THE PROBLEM: Report every line below that contains the string "спутниковой", copying each one in full.

### DATA LINES

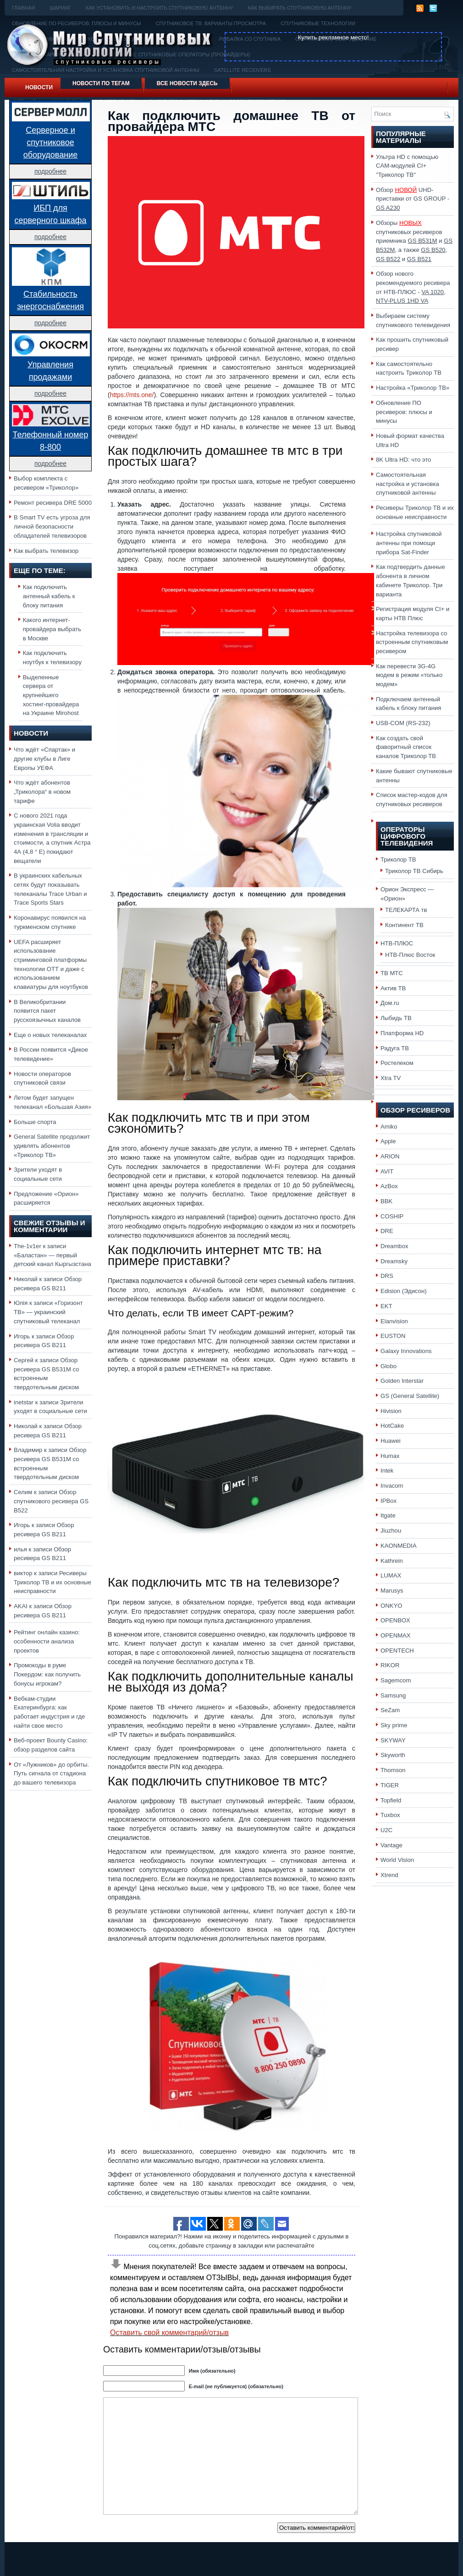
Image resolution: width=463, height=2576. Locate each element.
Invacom (391, 1485)
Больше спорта (35, 1122)
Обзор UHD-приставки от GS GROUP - (412, 198)
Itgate (388, 1515)
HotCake (392, 1425)
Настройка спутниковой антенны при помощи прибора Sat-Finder (409, 542)
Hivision (391, 1411)
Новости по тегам (101, 83)
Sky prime (393, 1725)
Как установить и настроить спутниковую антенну (159, 8)
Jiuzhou (390, 1530)
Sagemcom (395, 1680)
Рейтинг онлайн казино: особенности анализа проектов (47, 1641)
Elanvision (394, 1321)
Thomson (393, 1770)
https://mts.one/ (132, 394)
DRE (386, 1231)
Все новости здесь (187, 83)
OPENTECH (397, 1650)
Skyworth (392, 1755)
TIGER (389, 1785)
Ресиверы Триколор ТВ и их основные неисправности (52, 1582)
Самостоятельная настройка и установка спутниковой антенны (407, 483)
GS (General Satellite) (409, 1395)
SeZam (390, 1710)
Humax (390, 1455)
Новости (39, 87)
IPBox (388, 1500)
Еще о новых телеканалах (50, 1034)
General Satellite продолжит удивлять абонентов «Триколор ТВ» (52, 1145)
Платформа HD (402, 1033)
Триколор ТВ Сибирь (414, 871)
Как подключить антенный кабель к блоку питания (49, 596)
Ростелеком (396, 1062)
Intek (386, 1470)
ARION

######

SOLUTION TO THE PROBLEM:
Настройка спутниковой антенны при помощи прибора Sat-Finder (409, 542)
Самостоятельная настройка и установка спутниковой антенны (407, 483)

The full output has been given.